European Imbalances and the German Growth Model
Luogo:
Faculty of Sociology, via Verdi 26 - Trento - Second Floor Meeting Room
February 23, 2012
14.30h
- Guest lecture Prof. Hans-Michael Trautwein - University of Oldenburg
“European Imbalances and the German Growth Model”
Abstract:
Since the days of the West German Wirtschaftswunder, the economic miracle of the 1950s and 1960s, the German economy is characterized by a strong export orientation of its industrial base. Net exports are of crucial importance for the dynamics of GDP growth in Germany, and there are close connections between the export orientation, monetary policy, the exchange-rate regime and governance structures in this “German growth model”. The model has undergone several metamorphoses, in interaction with the changes in exchange-rate regimes over time. Its inherent tendency of generating persistent and cumulative net lending positions may have helped other countries, notably in the European neighbourhood, to improve their economic performance.

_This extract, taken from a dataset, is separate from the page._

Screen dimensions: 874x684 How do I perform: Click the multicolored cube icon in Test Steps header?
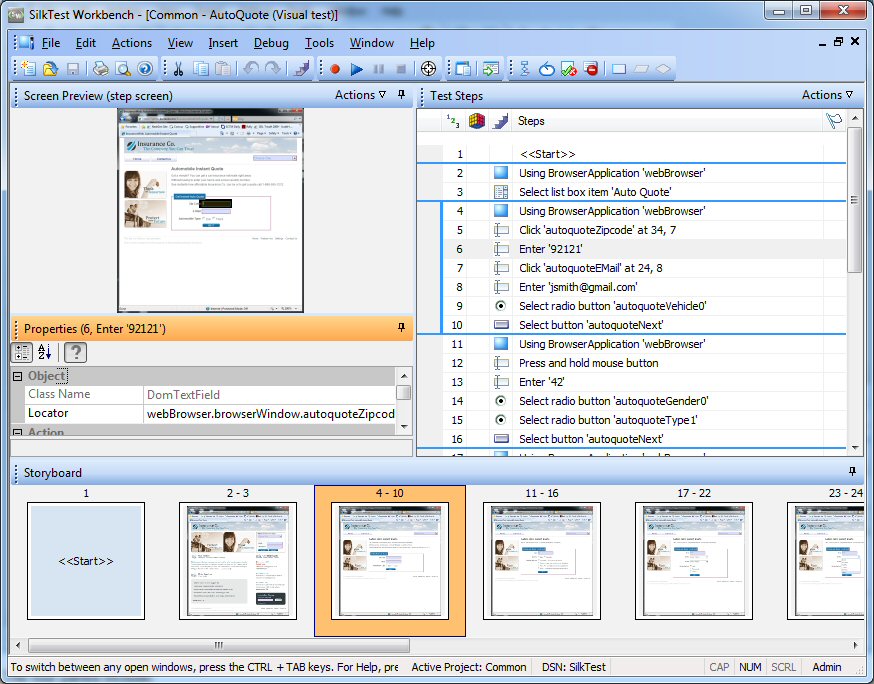pos(474,120)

Yet it has also given, again and again, rise to worries about European and global imbalances, and subsequent financial and real crises. It may thus be discussed to which extent the German growth model has contributed significantly, not only to the rise, but also to the demise of the Bretton Woods system, the European Monetary System and the European Monetary Union. At present, the outcome at the last stage is still open. Yet, the positions that German policymakers and economists tend to take in dealing with the European debt crisis are not only deeply controversial in the rest of the world; they are also deeply rooted in the thinking modes of German growth engineers. The lecture will provide an overview over the characteristics of the German
growth model, and highlight important changes over time as well as continuity in its basic structures and accompanying mindsets. At the analytical level, different approaches to modelling European imbalances will be examined in terms of contrasts between dynamic instability, sustainable equilibrium and convergent growth paths.